Walter Bright Wrote:

> Mike Farnsworth wrote:
> > For my purposes, runtime detection is probably out the window, unless
> > the tests for it can happen infrequently enough to reduce the
> > overhead.  There are too many SSE variations to switch on them all,
> > and they incrementally provide better and better functionality that I
> > could make use of.  I'd rather compile different executables for
> > different hardware and distribute them all (e.g. detect the SSE
> > version at compile time).  Really, high performance graphics is an
> > exercise in getting tightly vectorized code to inline appropriately,
> > eliminate as many loads and stores as possible, and then on top of
> > that build algorithms that don't suck in runtime or memory/cache
> > complexity.
> 
> The way to do it is to not distribute multiple executables, but have the 
> initialization code detect the chip. Then, you compile the same code for 
> different instructions, and have a high level runtime switch between them.
> 
> I used to do this for machines with and without x87 support.

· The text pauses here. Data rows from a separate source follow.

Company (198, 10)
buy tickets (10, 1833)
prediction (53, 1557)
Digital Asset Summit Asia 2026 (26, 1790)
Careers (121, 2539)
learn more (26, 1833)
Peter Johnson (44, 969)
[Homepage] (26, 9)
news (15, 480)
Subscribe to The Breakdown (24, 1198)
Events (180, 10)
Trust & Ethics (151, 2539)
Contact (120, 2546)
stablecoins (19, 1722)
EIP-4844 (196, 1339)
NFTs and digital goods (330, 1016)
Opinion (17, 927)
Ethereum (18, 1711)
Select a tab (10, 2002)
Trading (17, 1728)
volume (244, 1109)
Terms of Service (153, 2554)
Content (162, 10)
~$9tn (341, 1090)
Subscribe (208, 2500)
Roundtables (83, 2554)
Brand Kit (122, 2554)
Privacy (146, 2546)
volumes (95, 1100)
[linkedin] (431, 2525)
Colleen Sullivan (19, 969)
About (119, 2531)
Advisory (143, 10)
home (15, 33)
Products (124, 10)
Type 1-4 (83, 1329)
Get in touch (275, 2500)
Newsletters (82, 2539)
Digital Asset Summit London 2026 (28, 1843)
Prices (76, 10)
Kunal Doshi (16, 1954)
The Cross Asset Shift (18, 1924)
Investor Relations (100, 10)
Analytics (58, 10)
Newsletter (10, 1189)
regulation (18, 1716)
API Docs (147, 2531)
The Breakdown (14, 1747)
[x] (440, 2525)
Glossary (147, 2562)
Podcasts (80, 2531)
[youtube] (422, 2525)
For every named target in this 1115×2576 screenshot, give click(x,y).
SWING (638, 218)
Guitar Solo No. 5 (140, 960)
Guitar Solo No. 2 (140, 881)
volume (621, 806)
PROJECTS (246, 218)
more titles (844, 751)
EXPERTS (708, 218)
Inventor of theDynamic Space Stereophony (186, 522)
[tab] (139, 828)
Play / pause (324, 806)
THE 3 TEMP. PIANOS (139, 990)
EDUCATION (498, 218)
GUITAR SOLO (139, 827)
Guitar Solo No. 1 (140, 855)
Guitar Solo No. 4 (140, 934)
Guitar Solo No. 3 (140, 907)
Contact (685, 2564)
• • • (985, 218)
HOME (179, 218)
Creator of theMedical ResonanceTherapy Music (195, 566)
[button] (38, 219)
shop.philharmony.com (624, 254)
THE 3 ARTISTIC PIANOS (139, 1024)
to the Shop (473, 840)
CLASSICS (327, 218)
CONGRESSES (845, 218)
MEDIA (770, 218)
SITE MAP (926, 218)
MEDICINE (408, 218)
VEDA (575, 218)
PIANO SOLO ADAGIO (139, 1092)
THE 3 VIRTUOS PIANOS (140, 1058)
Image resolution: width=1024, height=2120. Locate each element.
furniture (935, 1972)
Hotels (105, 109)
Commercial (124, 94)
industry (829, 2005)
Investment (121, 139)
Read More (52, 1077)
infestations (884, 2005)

Was it actually rewriting the executable code to call the alternate functions (e.g. a exe load time decision, patch the code in memory, and then run)?  I thought that sort of thing would run into all sorts of runtime linker issues (ro code pages in memory, shared libs that also need the rewriting, etc.), but then again, they do that with JIT compiling all the time.

Does dmd already have some of this capability hanging around (but not used yet)?